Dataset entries
# # # #
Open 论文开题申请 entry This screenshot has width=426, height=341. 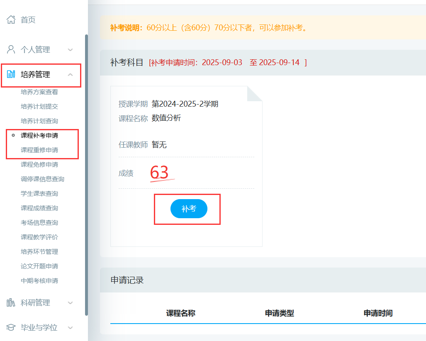click(39, 266)
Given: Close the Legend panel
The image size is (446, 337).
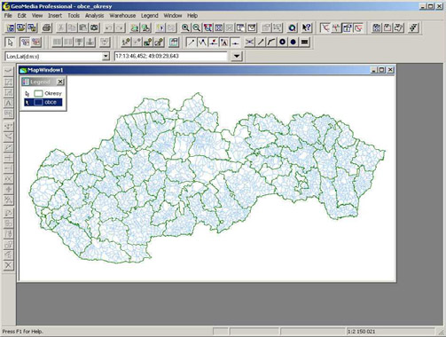Looking at the screenshot, I should point(60,82).
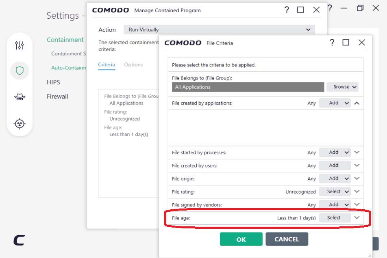
Task: Click the hat and glasses sidebar icon
Action: [20, 97]
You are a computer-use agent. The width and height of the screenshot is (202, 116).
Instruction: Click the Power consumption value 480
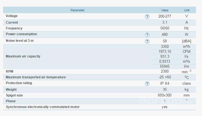(x=165, y=35)
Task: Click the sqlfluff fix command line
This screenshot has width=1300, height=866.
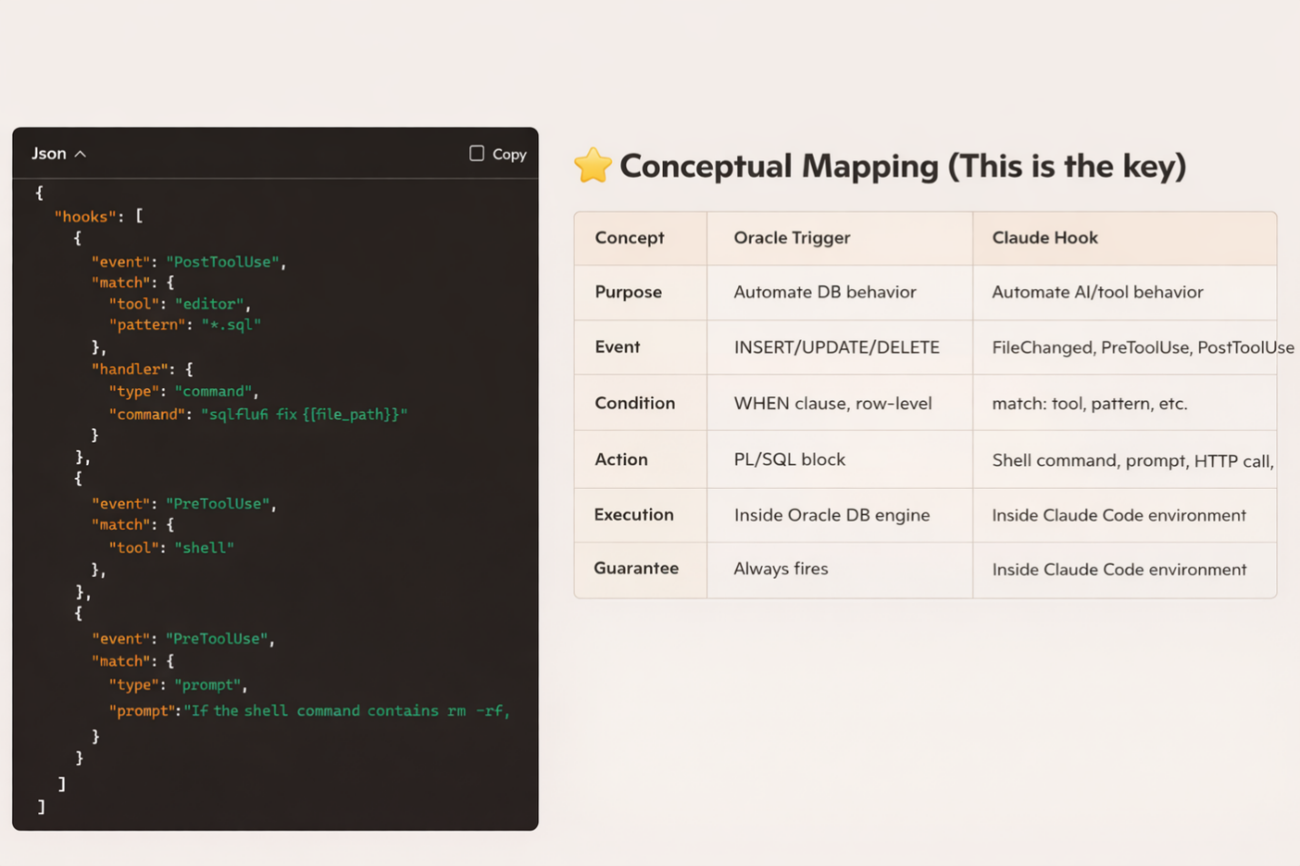Action: click(304, 414)
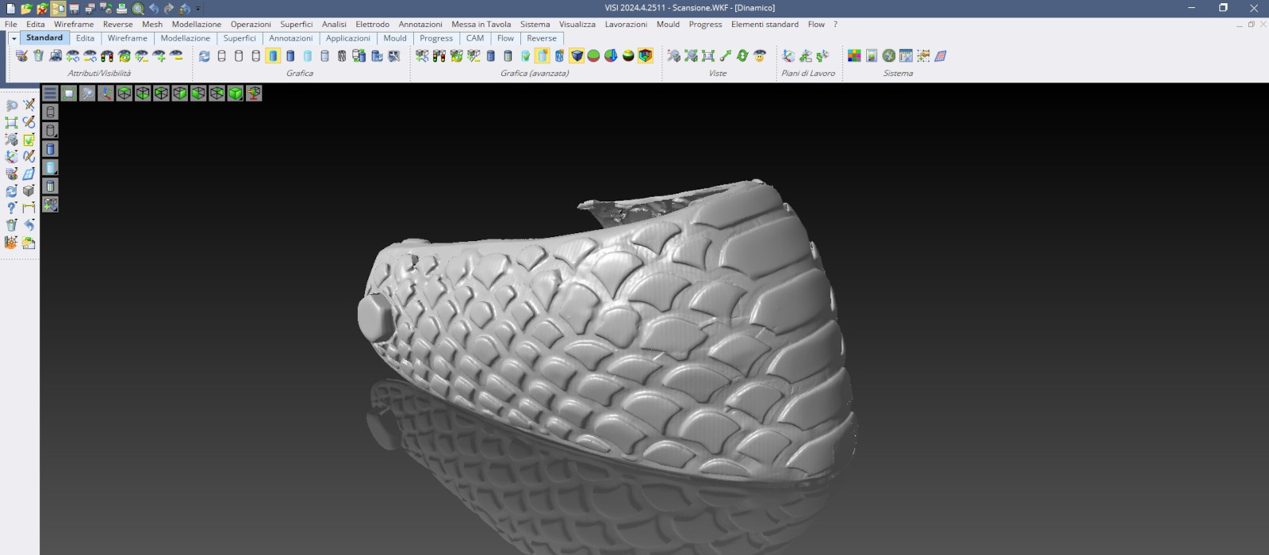Click the blue question mark help icon
Image resolution: width=1269 pixels, height=555 pixels.
pyautogui.click(x=11, y=208)
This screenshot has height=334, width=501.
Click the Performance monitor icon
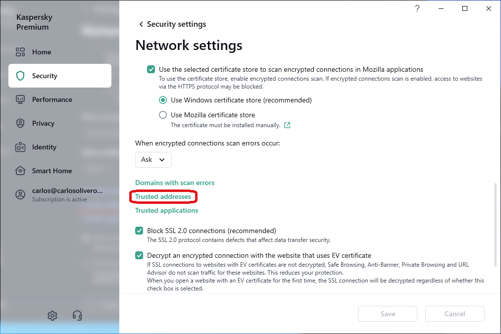pos(20,99)
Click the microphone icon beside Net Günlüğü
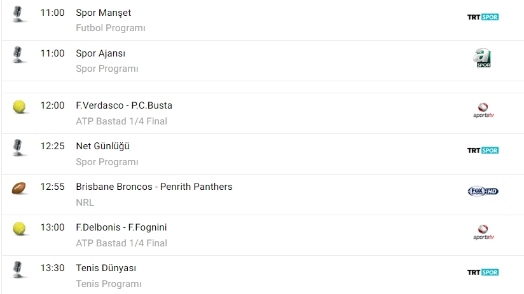The width and height of the screenshot is (524, 294). 18,148
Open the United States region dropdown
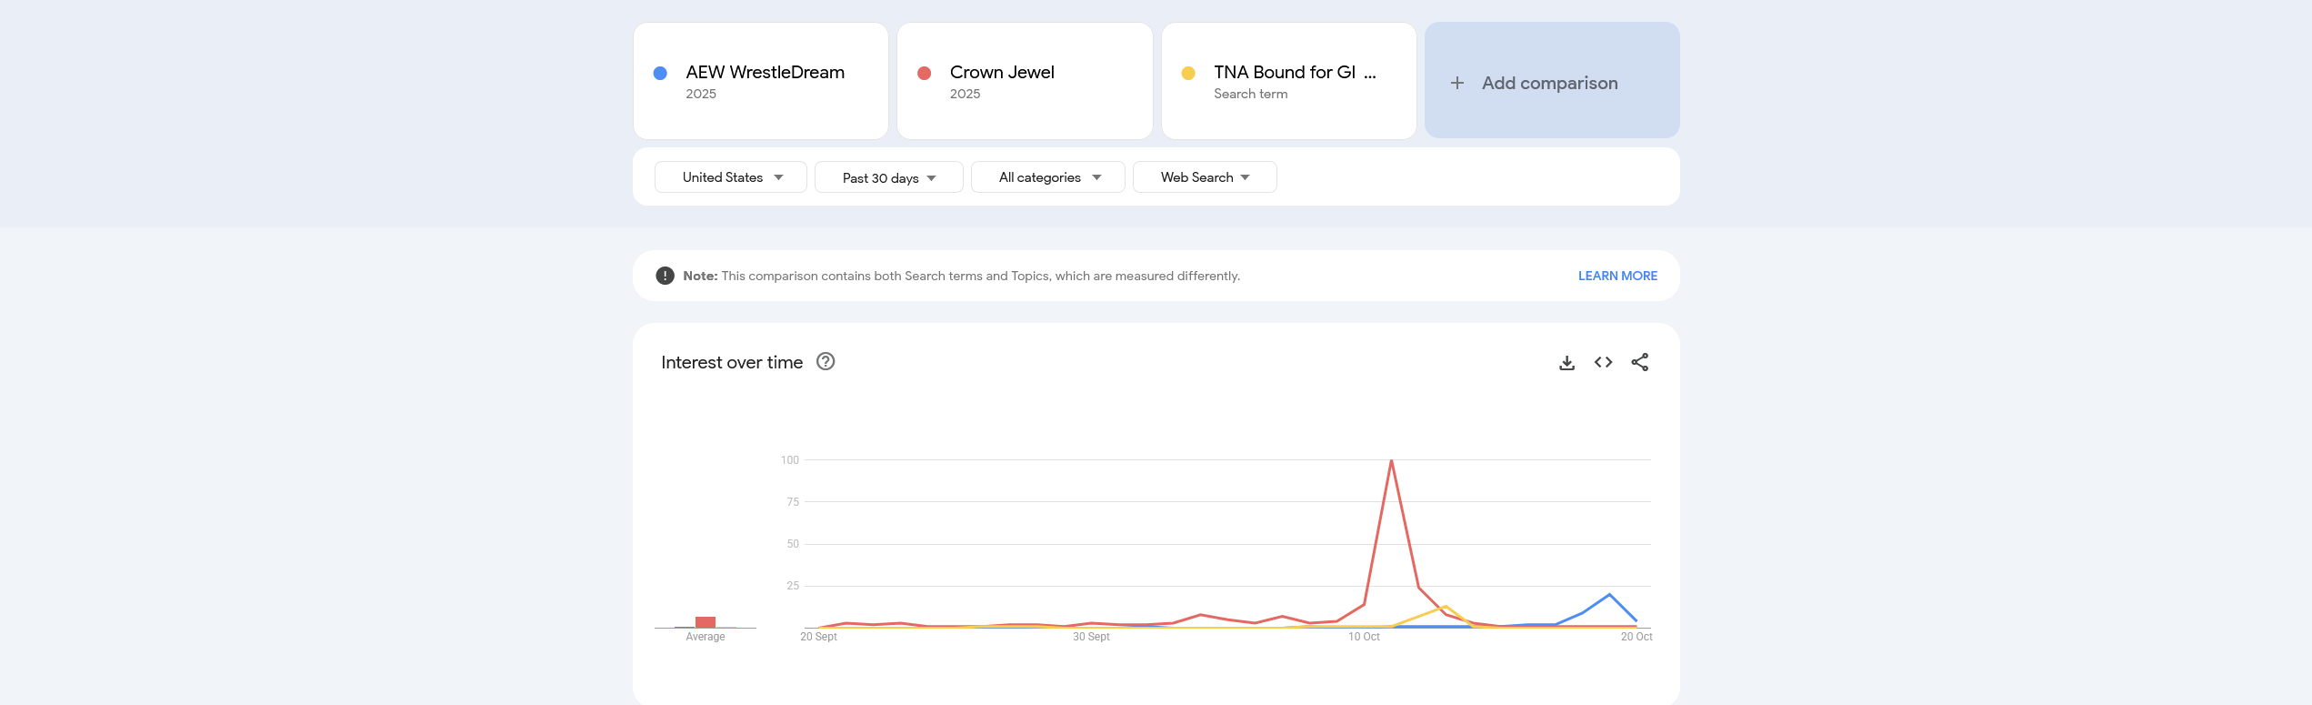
# # # #
> [HOW TO COMPLETE THIS TASK] No pictures belong in the copy. Retype exactly, and only, the lines from the line containing "You are a computer-use" through the last line of the data, both included.

> [ANSWER SECTION]
You are a computer-use agent. The width and height of the screenshot is (202, 116).
Instruction: Click the Power consumption value 480
(x=165, y=35)
Task: Click the sqlfluff fix command line
This screenshot has width=1300, height=866.
Action: click(304, 414)
Click the blue question mark help icon
Image resolution: width=1269 pixels, height=555 pixels.
pyautogui.click(x=11, y=208)
This screenshot has height=334, width=501.
Click the Performance monitor icon
pos(20,99)
Click the microphone icon beside Net Günlüğü
The width and height of the screenshot is (524, 294). 18,148
Open the United States region dropdown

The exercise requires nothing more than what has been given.